*Instructions for the task*
Look through the entries below. Say how many lines include "right", with nothing added.

(Saved data entries)
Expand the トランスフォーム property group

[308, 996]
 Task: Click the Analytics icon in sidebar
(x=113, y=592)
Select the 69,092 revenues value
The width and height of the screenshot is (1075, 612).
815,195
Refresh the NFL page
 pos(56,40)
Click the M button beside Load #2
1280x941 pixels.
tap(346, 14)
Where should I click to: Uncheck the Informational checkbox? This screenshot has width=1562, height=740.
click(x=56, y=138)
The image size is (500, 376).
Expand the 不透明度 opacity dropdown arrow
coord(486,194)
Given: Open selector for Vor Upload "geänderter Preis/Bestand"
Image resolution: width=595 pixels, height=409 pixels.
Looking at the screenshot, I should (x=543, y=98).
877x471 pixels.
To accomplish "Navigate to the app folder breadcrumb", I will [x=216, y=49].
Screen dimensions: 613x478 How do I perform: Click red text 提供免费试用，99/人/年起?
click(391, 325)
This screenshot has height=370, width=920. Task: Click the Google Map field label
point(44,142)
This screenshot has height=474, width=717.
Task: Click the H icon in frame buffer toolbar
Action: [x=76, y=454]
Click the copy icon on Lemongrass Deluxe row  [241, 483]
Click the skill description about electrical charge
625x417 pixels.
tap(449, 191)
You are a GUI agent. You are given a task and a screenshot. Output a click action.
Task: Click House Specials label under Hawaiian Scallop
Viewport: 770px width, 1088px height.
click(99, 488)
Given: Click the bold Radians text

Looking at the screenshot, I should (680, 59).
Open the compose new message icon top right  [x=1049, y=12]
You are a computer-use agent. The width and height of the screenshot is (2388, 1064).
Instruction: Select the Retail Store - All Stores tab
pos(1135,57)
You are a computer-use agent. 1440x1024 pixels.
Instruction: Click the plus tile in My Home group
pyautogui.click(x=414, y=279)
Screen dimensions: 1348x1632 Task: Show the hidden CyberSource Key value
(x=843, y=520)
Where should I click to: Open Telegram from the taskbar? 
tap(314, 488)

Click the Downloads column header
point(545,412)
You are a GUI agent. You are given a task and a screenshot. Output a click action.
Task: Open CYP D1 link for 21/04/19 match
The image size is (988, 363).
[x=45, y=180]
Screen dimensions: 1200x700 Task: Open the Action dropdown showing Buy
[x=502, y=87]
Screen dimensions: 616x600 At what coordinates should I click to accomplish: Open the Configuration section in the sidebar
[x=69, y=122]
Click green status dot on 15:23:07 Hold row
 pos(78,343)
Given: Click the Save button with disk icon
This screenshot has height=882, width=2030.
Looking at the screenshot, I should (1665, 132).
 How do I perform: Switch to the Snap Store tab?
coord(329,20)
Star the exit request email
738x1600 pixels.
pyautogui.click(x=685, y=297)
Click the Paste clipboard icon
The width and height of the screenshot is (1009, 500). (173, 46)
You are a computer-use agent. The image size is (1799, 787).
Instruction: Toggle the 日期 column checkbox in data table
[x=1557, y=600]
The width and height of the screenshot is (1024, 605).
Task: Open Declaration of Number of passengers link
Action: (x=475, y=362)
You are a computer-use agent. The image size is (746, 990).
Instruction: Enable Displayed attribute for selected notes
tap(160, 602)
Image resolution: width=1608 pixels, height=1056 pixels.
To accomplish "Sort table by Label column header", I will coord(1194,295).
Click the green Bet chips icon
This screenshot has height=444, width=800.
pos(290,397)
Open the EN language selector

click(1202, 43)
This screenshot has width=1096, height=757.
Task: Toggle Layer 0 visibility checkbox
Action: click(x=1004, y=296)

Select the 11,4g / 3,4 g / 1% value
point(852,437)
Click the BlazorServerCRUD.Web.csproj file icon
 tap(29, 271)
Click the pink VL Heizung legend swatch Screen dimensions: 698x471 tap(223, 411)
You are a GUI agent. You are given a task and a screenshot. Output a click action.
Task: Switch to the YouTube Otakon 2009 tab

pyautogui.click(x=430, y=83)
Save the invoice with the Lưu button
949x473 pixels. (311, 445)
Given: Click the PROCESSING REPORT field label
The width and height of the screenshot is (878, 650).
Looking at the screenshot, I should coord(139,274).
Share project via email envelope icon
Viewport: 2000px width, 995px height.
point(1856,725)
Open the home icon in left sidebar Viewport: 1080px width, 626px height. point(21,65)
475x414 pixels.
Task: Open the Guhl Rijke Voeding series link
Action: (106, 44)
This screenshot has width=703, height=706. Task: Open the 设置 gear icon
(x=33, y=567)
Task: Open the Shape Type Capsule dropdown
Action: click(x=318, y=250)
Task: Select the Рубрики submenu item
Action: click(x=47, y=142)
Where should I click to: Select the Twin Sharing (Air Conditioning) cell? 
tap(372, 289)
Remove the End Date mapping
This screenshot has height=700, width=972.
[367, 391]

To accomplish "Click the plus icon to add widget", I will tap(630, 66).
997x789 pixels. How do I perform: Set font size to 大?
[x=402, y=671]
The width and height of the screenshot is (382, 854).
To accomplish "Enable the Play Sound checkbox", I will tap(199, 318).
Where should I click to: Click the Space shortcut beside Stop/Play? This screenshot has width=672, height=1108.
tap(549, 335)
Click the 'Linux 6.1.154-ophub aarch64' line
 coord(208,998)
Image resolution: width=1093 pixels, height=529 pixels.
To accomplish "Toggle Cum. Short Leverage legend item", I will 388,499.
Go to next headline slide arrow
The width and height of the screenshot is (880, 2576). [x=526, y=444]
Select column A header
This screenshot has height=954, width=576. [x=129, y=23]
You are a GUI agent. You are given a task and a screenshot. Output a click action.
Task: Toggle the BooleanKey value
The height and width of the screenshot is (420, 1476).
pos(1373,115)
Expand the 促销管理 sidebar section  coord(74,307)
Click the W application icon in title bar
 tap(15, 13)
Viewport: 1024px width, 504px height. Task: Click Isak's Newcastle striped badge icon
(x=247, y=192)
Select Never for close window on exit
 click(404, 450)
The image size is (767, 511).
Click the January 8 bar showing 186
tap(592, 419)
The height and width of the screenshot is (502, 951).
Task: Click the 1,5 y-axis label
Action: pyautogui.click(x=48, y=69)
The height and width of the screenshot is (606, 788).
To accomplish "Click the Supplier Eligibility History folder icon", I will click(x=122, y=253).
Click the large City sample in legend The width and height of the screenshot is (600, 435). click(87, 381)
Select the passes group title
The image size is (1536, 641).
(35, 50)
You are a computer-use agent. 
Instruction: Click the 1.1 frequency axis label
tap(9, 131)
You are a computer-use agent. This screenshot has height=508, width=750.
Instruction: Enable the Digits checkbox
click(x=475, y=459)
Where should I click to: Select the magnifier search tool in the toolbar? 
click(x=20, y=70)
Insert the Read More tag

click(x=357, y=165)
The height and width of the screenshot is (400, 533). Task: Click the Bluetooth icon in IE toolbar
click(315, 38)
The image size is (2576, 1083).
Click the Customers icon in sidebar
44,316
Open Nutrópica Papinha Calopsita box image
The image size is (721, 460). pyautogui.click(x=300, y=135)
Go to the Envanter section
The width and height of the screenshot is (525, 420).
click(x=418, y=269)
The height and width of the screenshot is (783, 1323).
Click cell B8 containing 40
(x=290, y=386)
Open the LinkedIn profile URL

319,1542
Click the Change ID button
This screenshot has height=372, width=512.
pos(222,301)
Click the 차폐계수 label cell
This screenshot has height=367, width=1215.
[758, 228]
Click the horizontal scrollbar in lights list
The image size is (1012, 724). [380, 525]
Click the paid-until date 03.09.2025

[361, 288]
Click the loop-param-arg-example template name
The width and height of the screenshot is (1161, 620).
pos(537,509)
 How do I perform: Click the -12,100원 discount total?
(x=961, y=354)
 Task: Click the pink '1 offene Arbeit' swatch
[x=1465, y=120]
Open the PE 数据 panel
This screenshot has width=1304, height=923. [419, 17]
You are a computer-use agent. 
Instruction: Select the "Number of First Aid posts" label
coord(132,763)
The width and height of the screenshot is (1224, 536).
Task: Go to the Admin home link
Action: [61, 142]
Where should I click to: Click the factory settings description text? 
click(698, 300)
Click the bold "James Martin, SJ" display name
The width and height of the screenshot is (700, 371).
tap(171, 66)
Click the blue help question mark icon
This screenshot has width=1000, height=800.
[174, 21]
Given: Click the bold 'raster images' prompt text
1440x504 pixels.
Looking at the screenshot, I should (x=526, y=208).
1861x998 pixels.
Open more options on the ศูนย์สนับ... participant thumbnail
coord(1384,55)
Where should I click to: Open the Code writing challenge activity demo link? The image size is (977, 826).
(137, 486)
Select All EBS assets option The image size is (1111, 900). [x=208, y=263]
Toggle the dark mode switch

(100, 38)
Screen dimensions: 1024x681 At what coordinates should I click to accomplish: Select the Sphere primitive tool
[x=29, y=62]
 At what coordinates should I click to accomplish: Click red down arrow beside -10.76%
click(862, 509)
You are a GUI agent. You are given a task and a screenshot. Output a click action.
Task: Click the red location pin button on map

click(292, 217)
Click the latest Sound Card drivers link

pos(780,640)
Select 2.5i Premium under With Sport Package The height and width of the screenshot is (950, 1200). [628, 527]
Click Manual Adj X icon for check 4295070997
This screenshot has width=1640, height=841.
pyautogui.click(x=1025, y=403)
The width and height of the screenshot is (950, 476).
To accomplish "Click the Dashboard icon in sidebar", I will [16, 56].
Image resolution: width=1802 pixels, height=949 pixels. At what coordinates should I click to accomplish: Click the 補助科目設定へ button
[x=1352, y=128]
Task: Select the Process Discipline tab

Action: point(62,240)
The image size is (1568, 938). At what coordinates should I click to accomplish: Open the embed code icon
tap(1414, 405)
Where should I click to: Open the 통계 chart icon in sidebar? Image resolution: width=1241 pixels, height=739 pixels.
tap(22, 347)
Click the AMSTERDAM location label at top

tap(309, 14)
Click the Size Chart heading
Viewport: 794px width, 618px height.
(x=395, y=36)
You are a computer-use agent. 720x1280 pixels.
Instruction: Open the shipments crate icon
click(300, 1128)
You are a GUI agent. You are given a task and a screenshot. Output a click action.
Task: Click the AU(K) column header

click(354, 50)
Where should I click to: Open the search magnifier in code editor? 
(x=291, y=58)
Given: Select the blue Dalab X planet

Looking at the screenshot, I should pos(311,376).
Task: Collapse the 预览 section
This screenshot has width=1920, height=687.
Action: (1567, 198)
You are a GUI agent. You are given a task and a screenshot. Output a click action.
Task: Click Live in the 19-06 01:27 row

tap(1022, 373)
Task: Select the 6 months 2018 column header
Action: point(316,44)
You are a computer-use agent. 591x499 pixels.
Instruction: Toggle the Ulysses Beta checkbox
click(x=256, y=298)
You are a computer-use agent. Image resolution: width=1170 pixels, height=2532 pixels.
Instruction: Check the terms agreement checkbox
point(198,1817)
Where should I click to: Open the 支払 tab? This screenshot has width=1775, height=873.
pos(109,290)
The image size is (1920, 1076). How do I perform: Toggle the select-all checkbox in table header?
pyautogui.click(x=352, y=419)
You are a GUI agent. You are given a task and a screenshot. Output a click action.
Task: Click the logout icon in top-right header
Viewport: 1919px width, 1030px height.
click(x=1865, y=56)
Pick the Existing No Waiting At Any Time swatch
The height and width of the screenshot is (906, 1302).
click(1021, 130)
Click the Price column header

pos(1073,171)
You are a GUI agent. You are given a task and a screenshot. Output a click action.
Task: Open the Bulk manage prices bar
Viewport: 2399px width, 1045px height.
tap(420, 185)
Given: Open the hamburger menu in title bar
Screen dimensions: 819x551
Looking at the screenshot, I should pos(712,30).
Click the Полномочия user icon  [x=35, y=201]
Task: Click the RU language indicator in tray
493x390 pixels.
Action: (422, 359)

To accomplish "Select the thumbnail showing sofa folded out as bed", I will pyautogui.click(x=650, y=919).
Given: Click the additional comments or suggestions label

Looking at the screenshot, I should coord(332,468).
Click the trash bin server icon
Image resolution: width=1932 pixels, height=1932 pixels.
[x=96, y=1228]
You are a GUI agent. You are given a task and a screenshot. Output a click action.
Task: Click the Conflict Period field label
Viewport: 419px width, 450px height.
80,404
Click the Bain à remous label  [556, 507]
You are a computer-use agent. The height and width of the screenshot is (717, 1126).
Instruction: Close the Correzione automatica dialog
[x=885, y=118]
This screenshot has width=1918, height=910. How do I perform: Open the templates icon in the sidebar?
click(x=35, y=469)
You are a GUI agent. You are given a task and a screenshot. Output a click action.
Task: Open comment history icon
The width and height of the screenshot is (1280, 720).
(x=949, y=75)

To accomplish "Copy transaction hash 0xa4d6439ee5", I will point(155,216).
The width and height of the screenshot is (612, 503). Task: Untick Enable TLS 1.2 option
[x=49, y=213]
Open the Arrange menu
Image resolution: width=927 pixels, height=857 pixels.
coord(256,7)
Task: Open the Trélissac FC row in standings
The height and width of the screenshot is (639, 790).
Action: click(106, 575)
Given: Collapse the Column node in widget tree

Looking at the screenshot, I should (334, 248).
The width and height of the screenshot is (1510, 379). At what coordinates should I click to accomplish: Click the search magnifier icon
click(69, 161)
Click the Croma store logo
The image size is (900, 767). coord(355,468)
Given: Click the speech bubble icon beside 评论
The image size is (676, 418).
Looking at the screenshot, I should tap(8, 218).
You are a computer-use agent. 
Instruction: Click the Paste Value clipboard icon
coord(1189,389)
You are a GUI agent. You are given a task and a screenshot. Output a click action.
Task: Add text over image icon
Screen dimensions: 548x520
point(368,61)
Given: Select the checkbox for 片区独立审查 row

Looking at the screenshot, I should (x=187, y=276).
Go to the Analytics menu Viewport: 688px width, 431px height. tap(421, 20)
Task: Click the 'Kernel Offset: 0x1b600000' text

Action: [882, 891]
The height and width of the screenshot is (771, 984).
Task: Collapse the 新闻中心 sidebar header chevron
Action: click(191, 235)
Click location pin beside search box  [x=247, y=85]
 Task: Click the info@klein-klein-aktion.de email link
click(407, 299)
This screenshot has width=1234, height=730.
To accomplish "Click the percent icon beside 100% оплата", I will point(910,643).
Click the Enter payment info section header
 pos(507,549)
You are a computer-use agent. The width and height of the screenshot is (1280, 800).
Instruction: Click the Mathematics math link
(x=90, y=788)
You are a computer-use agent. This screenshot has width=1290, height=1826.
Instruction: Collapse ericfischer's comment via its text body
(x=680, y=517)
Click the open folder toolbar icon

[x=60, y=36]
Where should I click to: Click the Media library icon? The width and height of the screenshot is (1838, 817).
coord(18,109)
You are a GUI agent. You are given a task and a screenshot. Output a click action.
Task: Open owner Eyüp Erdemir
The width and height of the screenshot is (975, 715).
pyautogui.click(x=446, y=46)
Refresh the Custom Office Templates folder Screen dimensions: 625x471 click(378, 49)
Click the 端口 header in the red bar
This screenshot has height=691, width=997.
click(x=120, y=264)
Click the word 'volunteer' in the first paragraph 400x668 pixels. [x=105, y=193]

*Task output*
2